Text and item location listing:
====================

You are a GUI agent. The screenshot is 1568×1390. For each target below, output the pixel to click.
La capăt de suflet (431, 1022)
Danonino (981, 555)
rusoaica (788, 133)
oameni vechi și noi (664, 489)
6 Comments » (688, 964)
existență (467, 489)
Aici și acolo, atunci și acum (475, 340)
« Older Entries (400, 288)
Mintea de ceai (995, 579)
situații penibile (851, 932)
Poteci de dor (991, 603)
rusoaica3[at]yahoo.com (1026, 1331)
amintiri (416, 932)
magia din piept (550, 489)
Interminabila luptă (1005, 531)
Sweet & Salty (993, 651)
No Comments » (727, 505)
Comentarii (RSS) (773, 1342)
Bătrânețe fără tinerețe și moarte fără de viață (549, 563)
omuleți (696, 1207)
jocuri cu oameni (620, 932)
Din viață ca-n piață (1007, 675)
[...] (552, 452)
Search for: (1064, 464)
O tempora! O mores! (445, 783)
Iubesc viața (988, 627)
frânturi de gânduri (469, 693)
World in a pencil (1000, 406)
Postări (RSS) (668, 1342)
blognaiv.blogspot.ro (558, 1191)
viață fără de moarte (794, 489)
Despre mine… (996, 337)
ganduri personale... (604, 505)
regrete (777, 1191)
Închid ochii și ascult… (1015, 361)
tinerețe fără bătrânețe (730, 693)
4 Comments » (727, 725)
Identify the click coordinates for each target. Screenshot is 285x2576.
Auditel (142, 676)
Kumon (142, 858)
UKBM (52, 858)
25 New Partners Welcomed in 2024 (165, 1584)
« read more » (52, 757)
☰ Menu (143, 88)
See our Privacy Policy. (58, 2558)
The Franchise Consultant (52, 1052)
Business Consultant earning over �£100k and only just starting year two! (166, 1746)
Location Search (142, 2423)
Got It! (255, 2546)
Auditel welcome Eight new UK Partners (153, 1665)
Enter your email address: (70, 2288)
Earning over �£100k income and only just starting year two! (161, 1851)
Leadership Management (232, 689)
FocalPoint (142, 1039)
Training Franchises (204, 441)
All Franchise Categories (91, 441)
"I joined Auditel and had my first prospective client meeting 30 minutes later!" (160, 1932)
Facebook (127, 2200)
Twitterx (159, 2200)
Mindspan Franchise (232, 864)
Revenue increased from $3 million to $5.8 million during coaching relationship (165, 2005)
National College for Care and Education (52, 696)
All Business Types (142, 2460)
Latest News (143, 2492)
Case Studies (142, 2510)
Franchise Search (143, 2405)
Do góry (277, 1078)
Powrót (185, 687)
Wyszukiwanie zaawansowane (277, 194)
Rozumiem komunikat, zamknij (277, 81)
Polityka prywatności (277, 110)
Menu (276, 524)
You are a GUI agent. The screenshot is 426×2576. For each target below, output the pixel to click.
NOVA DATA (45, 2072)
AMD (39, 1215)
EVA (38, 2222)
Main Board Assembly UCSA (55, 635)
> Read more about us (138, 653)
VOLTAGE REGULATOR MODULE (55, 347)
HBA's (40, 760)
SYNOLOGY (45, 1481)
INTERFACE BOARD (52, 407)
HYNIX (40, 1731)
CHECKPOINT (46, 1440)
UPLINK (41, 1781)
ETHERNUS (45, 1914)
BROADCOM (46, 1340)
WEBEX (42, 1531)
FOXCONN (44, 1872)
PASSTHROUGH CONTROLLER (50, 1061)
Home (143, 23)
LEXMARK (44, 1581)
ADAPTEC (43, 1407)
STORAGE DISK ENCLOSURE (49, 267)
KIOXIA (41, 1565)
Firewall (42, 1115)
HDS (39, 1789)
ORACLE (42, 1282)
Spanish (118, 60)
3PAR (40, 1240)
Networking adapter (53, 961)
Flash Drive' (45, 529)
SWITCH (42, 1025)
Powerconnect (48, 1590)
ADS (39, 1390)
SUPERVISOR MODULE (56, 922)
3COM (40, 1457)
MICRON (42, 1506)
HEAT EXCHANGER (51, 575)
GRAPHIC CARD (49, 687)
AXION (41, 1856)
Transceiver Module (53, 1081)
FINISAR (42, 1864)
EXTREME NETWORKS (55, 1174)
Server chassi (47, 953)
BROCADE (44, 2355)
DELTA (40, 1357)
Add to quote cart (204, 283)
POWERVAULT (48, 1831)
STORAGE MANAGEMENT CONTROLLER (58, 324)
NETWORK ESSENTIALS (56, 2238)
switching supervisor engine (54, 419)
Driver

====================

**Brief:**
Turn the listing from the line with "25 New Partners Welcomed in 2024 (165, 1584)" up to and including the line with "Home (143, 23)" into a two-column CSV with the headers "text" and "location", one row per entry, each field quoted and any line breaks replaced by spaces.

**Finished exercise:**
text,location
"25 New Partners Welcomed in 2024","(165, 1584)"
"« read more »","(52, 757)"
"☰ Menu","(143, 88)"
"See our Privacy Policy.","(58, 2558)"
"The Franchise Consultant","(52, 1052)"
"Business Consultant earning over �£100k and only just starting year two!","(166, 1746)"
"Location Search","(142, 2423)"
"Got It!","(255, 2546)"
"Auditel welcome Eight new UK Partners","(153, 1665)"
"Enter your email address:","(70, 2288)"
"Earning over �£100k income and only just starting year two!","(161, 1851)"
"Leadership Management","(232, 689)"
"FocalPoint","(142, 1039)"
"Training Franchises","(204, 441)"
"All Franchise Categories","(91, 441)"
"""I joined Auditel and had my first prospective client meeting 30 minutes later!""","(160, 1932)"
"Facebook","(127, 2200)"
"Twitterx","(159, 2200)"
"Mindspan Franchise","(232, 864)"
"Revenue increased from $3 million to $5.8 million during coaching relationship","(165, 2005)"
"National College for Care and Education","(52, 696)"
"All Business Types","(142, 2460)"
"Latest News","(143, 2492)"
"Case Studies","(142, 2510)"
"Franchise Search","(143, 2405)"
"Do góry","(277, 1078)"
"Powrót","(185, 687)"
"Wyszukiwanie zaawansowane","(277, 194)"
"Rozumiem komunikat, zamknij","(277, 81)"
"Polityka prywatności","(277, 110)"
"Menu","(276, 524)"
"You are a GUI agent. The screenshot is 426×2576. For each target below, output the pixel to click. NOVA DATA","(45, 2072)"
"AMD","(39, 1215)"
"EVA","(38, 2222)"
"Main Board Assembly UCSA","(55, 635)"
"> Read more about us","(138, 653)"
"VOLTAGE REGULATOR MODULE","(55, 347)"
"HBA's","(40, 760)"
"SYNOLOGY","(45, 1481)"
"INTERFACE BOARD","(52, 407)"
"HYNIX","(40, 1731)"
"CHECKPOINT","(46, 1440)"
"UPLINK","(41, 1781)"
"ETHERNUS","(45, 1914)"
"BROADCOM","(46, 1340)"
"WEBEX","(42, 1531)"
"FOXCONN","(44, 1872)"
"PASSTHROUGH CONTROLLER","(50, 1061)"
"Home","(143, 23)"